Mais uma vez, fico me perguntando em que mundo e em que século o Rio de Janeiro está. Tenho impressão que por aqui a coisa continua igual ao século XX, especialmente em relação às grandes obras de “higienização” e enfoque rodoviarista, com as imensas transformações na paisagem: desmontes e aterros, demolições em massa de áreas históricas – que chegou ao ápice com o desaparecimento do Palácio Monroe. Tudo para dar lugar a novos prédios horrendos (em sua maioria) e carros, muitos carros. Obras de porte gigantesco, pagas pelo contribuinte que foi perdendo sua cidade, sua identidade, aos poucos sem sentir. Fico pensando o que aconteceria se a Avenida Rio Branco tivesse sido preservada, teríamos um centro histórico de fazer inveja. Mas não, o que temos hoje? Um centro desumano, entupido de ônibus, encoberto por arranhacéus, onde os pedestres se amontoam, e quando chove alaga.

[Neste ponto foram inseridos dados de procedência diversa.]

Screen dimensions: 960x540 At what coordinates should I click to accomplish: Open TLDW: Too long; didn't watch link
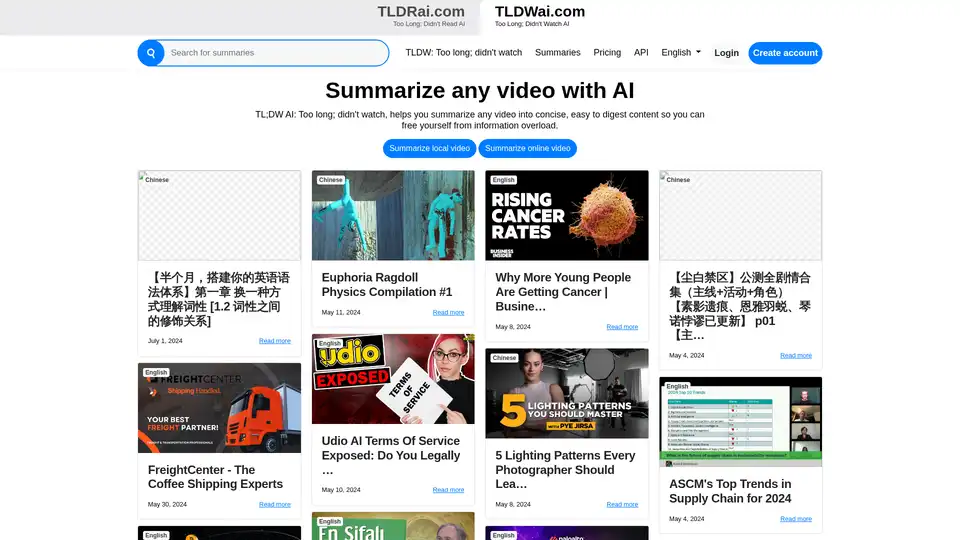[x=463, y=53]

A minha percepção é que estamos repetindo a história. Apenas uma parte do elevado da perimetral vai abaixo para simbolizar a renovação da cidade, construir um marco para esse momento histórico. Será que é a melhor escolha? É isso mesmo que a cidade precisa? Um túnel pra esconder os carros a um custo imenso? Vias expressas para carros e ônibus sendo construídas sobre áreas alagáveis, onde ainda existem ecossistemas nativos insubstituíveis? Esses investimentos não poderiam ser empregados em transporte de massa, educação, saúde, conservação de áreas ecológicas de importância vital para a sustentabilidade da cidade? E as mudanças climáticas, que impacto causarão? Como a cidade está se adaptando? E o nível do mar? Os novos projetos estão prevendo os cenários possíveis? Onde está sendo investido o nosso dinheiro? E como?
O crescimento econômico a qualquer custo custa caro. No presente e no futuro. Obras espetaculosas se sucedem a uma velocidade impressionante, a administração está mostrando serviço. O Brasil recebeu mais 3,3 milhões de veículos em 2010. Esse é o outro lado da mesma moeda: agora é preciso dar espaço para que tentem circular. A transferência da responsabilidade da mobilidade coletiva para o indivíduo repete o modelo da segurança. Uma vez que o poder público se exime de dar soluções de continuidade para o coletivo, cada um se vira como pode. Quem pode, assim que pode compra um carro para resolver o seu problema e cai em outro: fica engarrafado. Os custos são incalculáveis. Não só as emissões de gases estufa, mas as perdas de produtividade, o aumento do nível de estresse, de ruídos, de perda de qualidade de vida e saúde, do aumento da obesidade. Quase metade dos brasileiros está obesa, não apenas porque comem o que não lhes faz bem, mas porque ficam sentados cada vez mais. Isso tudo custa, e muito!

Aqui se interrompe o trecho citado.